#### Consignes:
1. D'après le texte sur les 110 ans de Maserati, en quelle année Citroën a-t-il racheté la marque ?
2. Poursuivez le texte sur les 110 ans de Maserati à partir de sa dernière phrase.
─── Texte de lecture ───
Maserati 110 ans à Autoworld

Musée Autoworld, Bruxelles, Belgique

Jusqu’au 23 février 2025

Autoworld Bruxelles fête les 110 ans de Maserati par une exposition majeure qui reprend l’histoire de la marque au Trident. Maserati a connu une histoire chaotique, mais a toujours conservé une aura importante auprès des amateurs d’automobiles sportives. Ceci s’explique par ses nombreux succès en compétition, et plusieurs générations de voitures de Grand Tourisme iconiques. Maserati est fondée en 1904 à Bologne par Alfieri Maserati et ses frères, passionnés de mécanique. Au départ, Maserati améliore des mécaniques existantes et participe à la conception de voitures de course pour d’autres entreprises. C’est en 1926 que Maserati présente sa première voiture de course destinée aux Grands Prix. Mais les problèmes financiers amènent les frères à vendre l’entreprise en 1937 à Adolfo Orsi, industriel italien qui déplace la société à Modène.

La famille Orsi restera propriétaire de Maserati pendant près de 30 ans, et cette période correspond sans doute aux plus belles années de la société, tant sur le plan sportif que pour les voitures de tourisme. Citroën rachète Maserati en 1968, mais aux prises avec ses propres problèmes financiers, la revend quelques années plus tard. S’ensuivra une période compliquée, avec plusieurs propriétaires qui auront du mal à redonner à Maserati son lustre, jusqu’au rachat par FIAT en 1987. Il y aura encore quelques périodes difficiles, il a fallu trouver le bon équilibre avec Ferrari, mais Maserati a retrouvé depuis quelques années un positionnement plus cohérent et est revenu en compétition.

Avec le soutien de Maserati, de Maserati Classiche (branche de Maserati qui expertise et certifie les Maserati « historiques »), de collectionneurs privés et de musées (dont la Collection Panini et Cadycars), l’équipe du musée Autoworld a préparé une exposition exceptionnelle, un must-see pour tout amateur de la marque au Trident et plus largement tout amateur de belles autos. Au total, ce sont près de 50 voitures qui racontent l’histoire Maserati.
─── Données sources ───
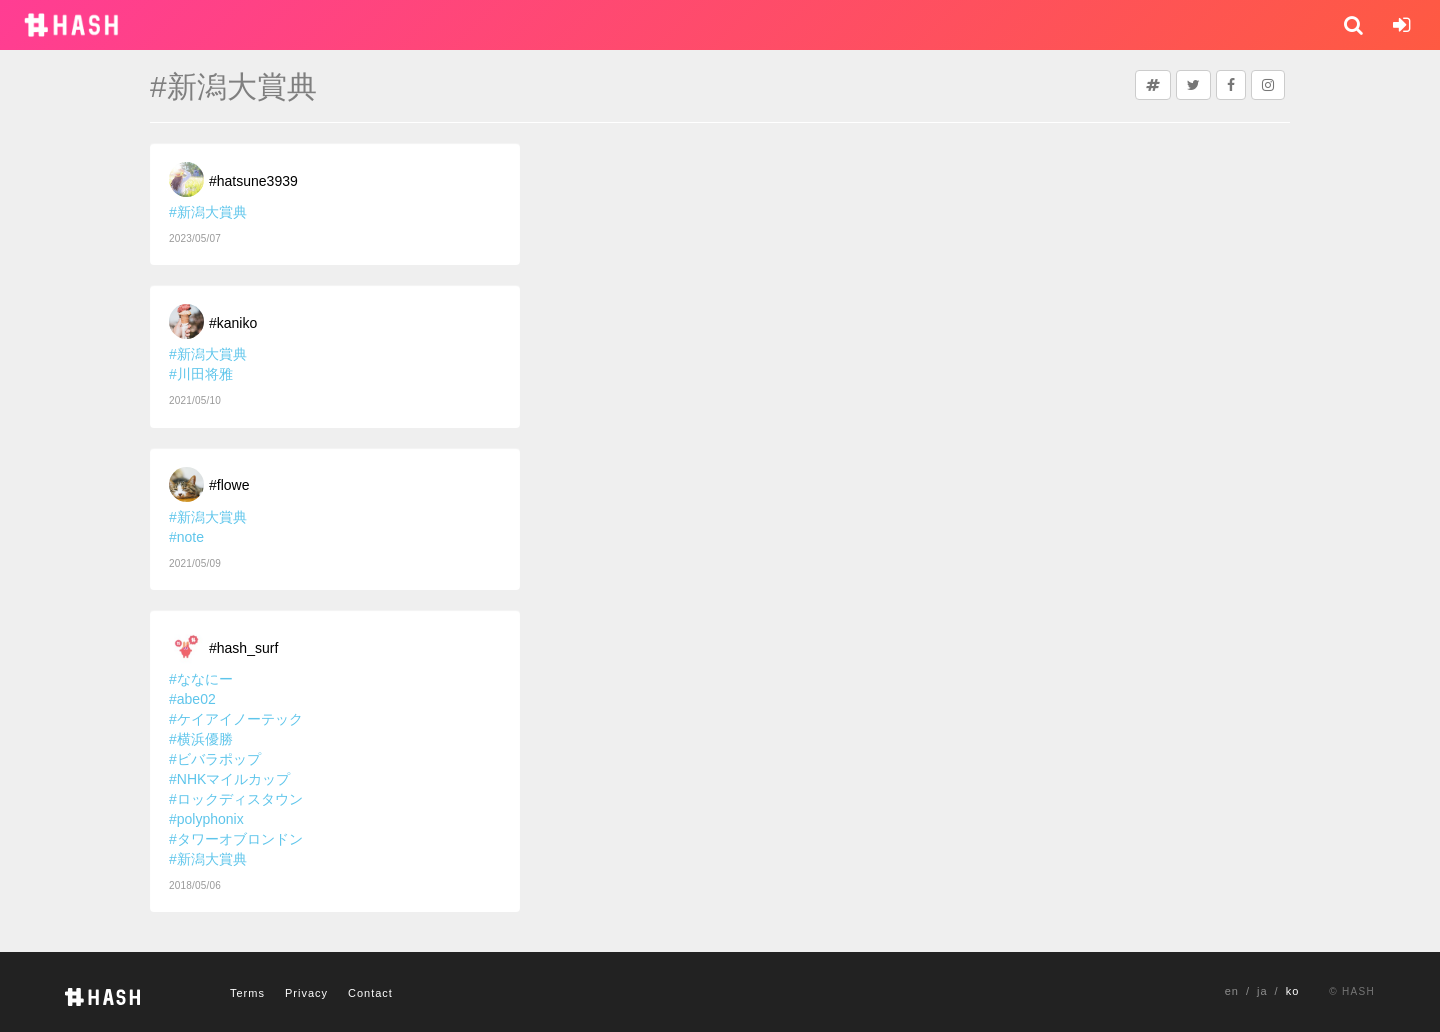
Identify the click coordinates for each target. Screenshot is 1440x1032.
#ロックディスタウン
───
#### Corrigé:
1. En 1968.

2.
Dès l’entrée, la zone pop up est consacrée à quelques icônes sportives de Maserati, comme la F1 250F, l’une des Maserati de course les plus réussies. Fangio remporta en 1957 son dernier titre de Champion du Monde sur 250F. La Tipo 420 « Eldorado » est une autre monoplace célèbre, c’est la première apparition d’un sponsor, ici une marque de glaces italienne, sur une voiture de course. Elle est basée sur un châssis renforcé de 250F, équipé d’un V8 dérivé du modèle de sport 450S. La voiture a été développée pour une course entre Europe et USA et a été pilotée par Stirling Moss à Monza. Elle a également participé aux 500 Miles d’Indianapolis.

La Tipo 61 est une voiture de la catégorie Sport, pour les épreuves d’endurance, et est plus connue sous son surnom de « Birdcage », la cage à oiseaux, en raison de son châssis constitué d’un treillis de fins tubes lui assurant légèreté et solidité. Sa carrosserie est étudiée pour minimiser la traînée aérodynamique et donner de l’appui à l’avant. La Tipo 61 a remporté de nombreuses courses dans sa catégorie au cours d’une carrière bien remplie.

Toutes datent de l’époque « Orsi », hormis l’OSCA de 1949. Après la fin de leur contrat de coopération avec Orsi, les frères Maserati créent la société OSCA. La 4CLT 48 V12 est un châssis Maserati 4CLT, mais équipé d’un V12 développé par OSCA. Cette monoplace a participé à de nombreuses courses, notamment aux mains du Prince Bira, célèbre gentleman driver, d’où ses couleurs du Royaume de Siam.

À la fin des années 1950, les finances de Maserati sont au plus bas, et la firme décide de quitter la compétition en direct, mais vend des voitures Sport Prototypes comme les Tipo 61 puis 63 à des écuries privées. Elle n’y reviendra que dans les années 2000 en catégorie GT, avec les 3200, puis les MC12.

La MC12 est la première supercar de Maserati, sur la base d’un châssis de Ferrari Enzo. Elle a été conçue spécifiquement pour la course, et seulement une cinquantaine de versions de route ont été construites. La MC12 Corse exposée a été peinte pour célébrer les 100 ans de la marque, et incorpore des images retraçant l’histoire sportive du Trident, très spectaculaire ! Après la supercar MC12, Maserati a présenté la MC20 cette fois équipée d’un moteur maison, présentée à côté de la MC12 Corse.

La suite de l’exposition se trouve sur la mezzanine, et en chemin on croise quelques spécimens plus récents. La « Barchetta » date de 1992 et courut dans un championnat monomarque. L’idée de ce joli prototype ouvert était de relancer l’image sportive de Maserati, mais sans succès véritable. La GT2 a pris le relais en compétition, et la version 2024 est exposée à la fois en version course, et en version « Stradale », à peine assagie mais homologuée pour aller sur les routes.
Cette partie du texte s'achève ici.